Being happy really comes down to being content with yourself and your life. You need to decide what brings you happiness then make it happen. What makes one person happy may not bring the same joy to another. But why are some people happy and others are not? It may seem like a complex puzzle, but the answer is actually quite simplistic in that we have the power to make our lives positive. Most truly happy people are optimistic and live by the Law of Attraction, which means whatever you dwell on shapes your life. So if you fill your mind with happy thoughts, you will attract happiness.


Of course it’s not practical that everyone is happy go lucky all the time. Every one of us will encounter some sort of tragedy or difficult times, even if it is only the stress of trying to accomplish all that needs to be done when there never seems to be enough time. And it is OK to feel sad or stressed because if we were happy all the time, that feeling would eventually lose its impact. As Dolly Parton said, “If you want the rainbow, you have to put up with the rain.”

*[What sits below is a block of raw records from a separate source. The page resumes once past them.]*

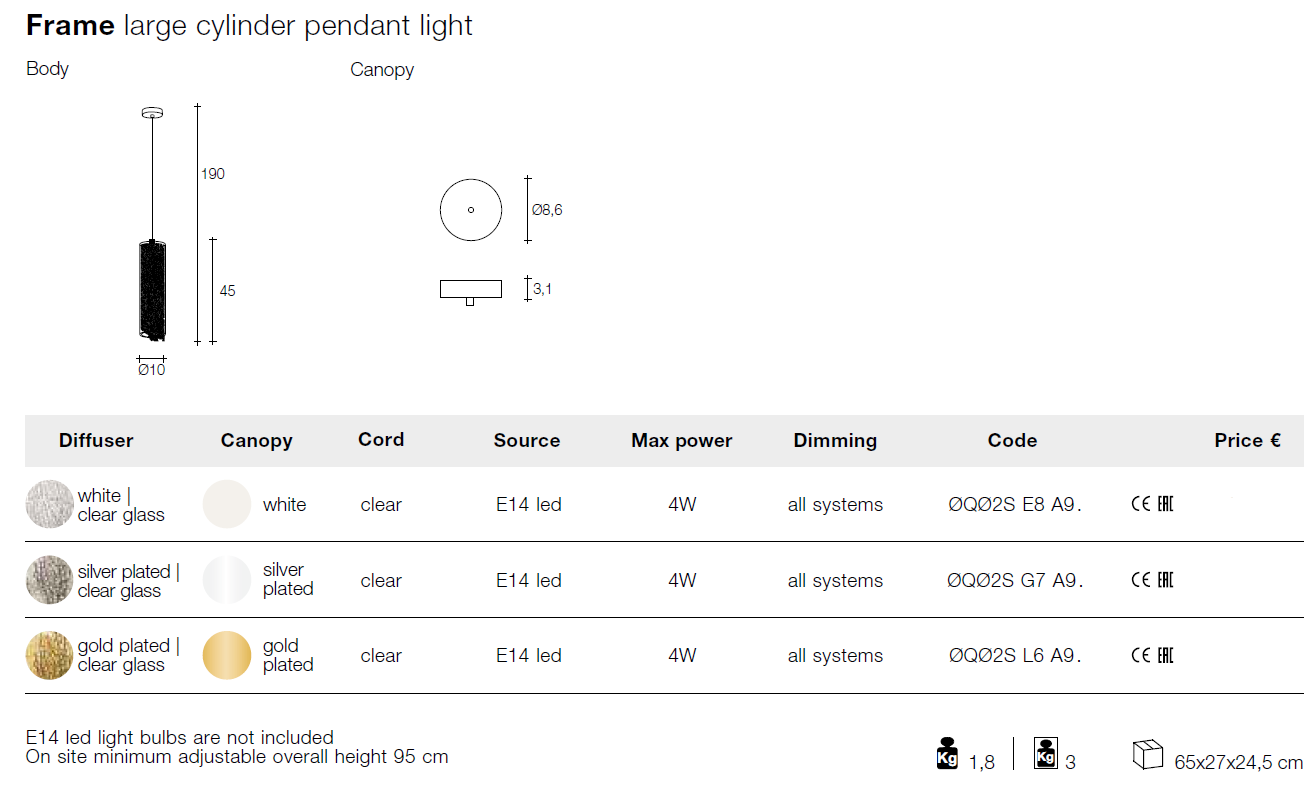Click the gold plated canopy swatch
Screen dimensions: 1312x791
(227, 656)
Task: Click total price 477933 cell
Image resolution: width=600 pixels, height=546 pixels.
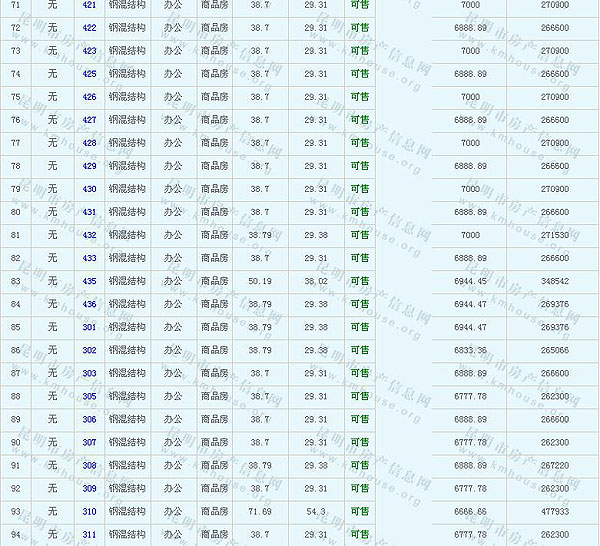Action: click(554, 511)
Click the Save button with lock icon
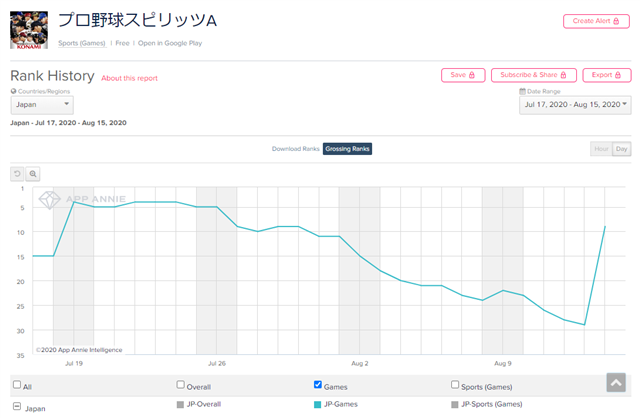The width and height of the screenshot is (640, 418). pyautogui.click(x=463, y=75)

Researchers have found that living a balanced life that incorporates family, friends, work, personal growth, spirituality, community and health can help you achieve happiness. Happier people have actually been known to live longer, healthier lives. Sometimes it is as simple as looking for humor in trying situations or purposefully doing something that will bring you joy. We all know the importance of exercise in that it can help prevent diseases such as high blood pressure, diabetes and heart disease, but it is also known to release endorphins that give you a feeling of euphoria.

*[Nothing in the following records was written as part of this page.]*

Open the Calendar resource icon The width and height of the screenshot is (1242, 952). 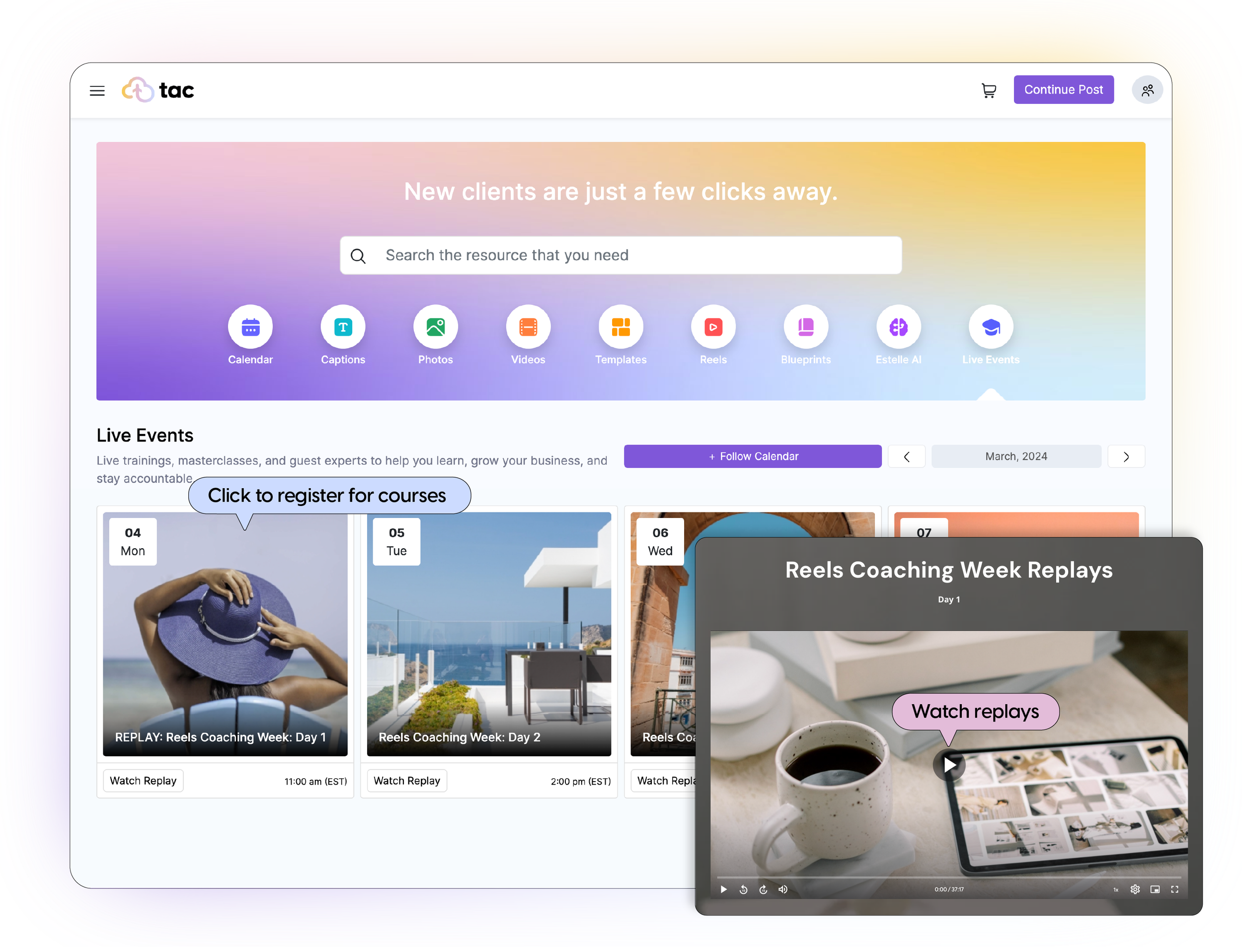(x=250, y=327)
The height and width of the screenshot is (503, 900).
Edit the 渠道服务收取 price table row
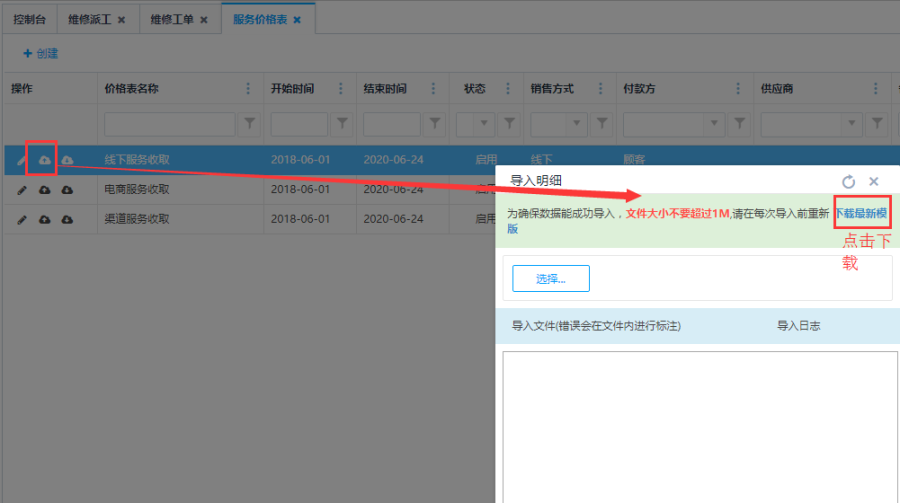tap(22, 219)
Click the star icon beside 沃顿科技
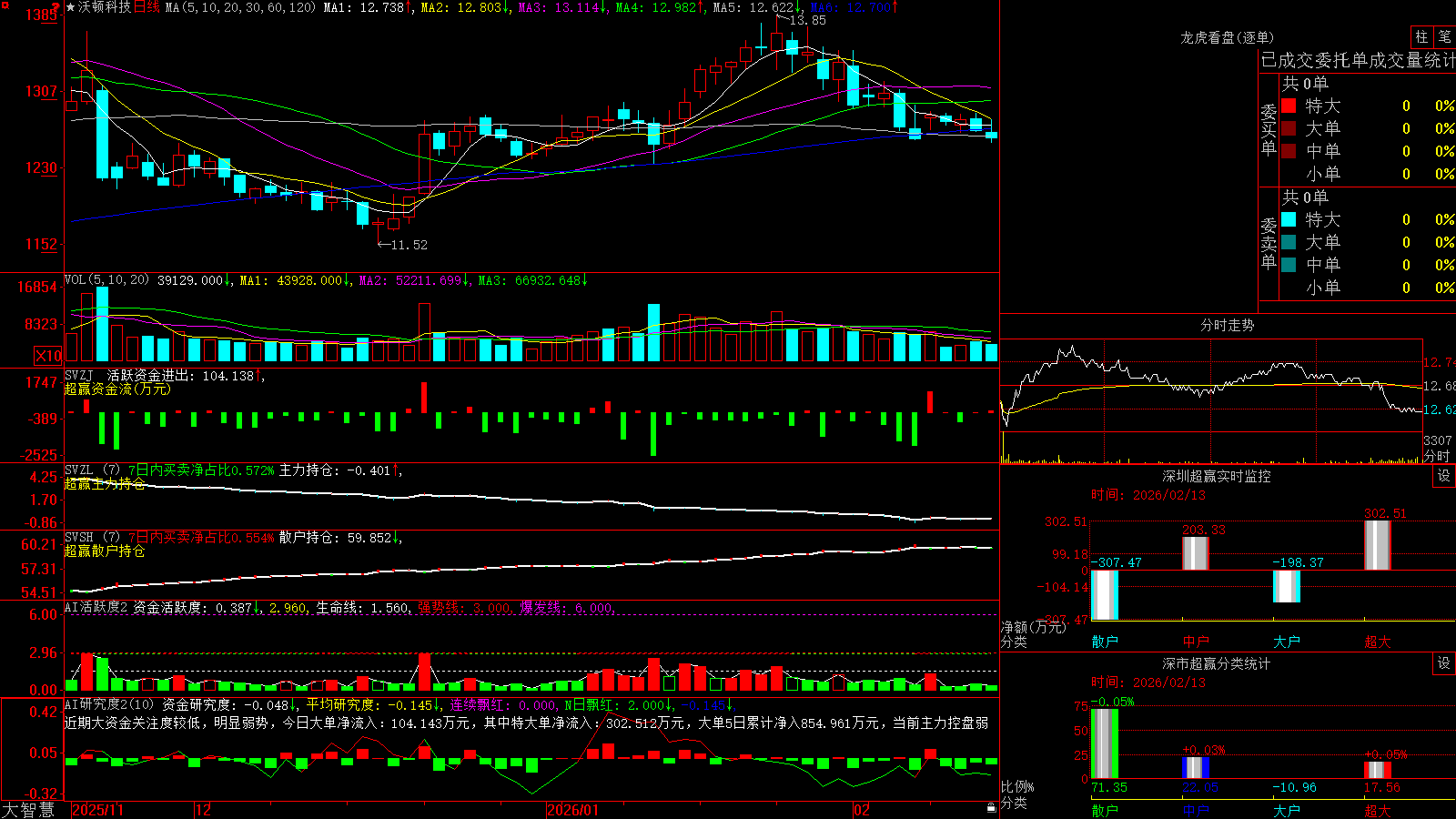1456x819 pixels. click(71, 7)
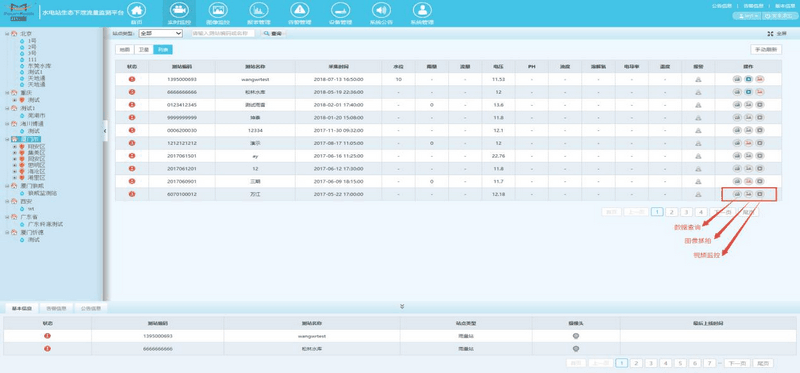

Some people think money will buy happiness. But while it can afford you material items that might make you outwardly more comfortable, it does not impact true happiness. When lottery winners were interviewed about how their windfall affected their lives, most were no happier and many actually found themselves broke a few years later. It’s the same effect we sometimes see with celebrities who have every material possession yet still struggle to be happy. It is easy to take for granted all that we have – our families, a roof over our heads or a reliable car to drive. We forget to stop and appreciate the little things. The secret to true happiness is to listen to your heart and let your head tell you how to follow your heart’s path.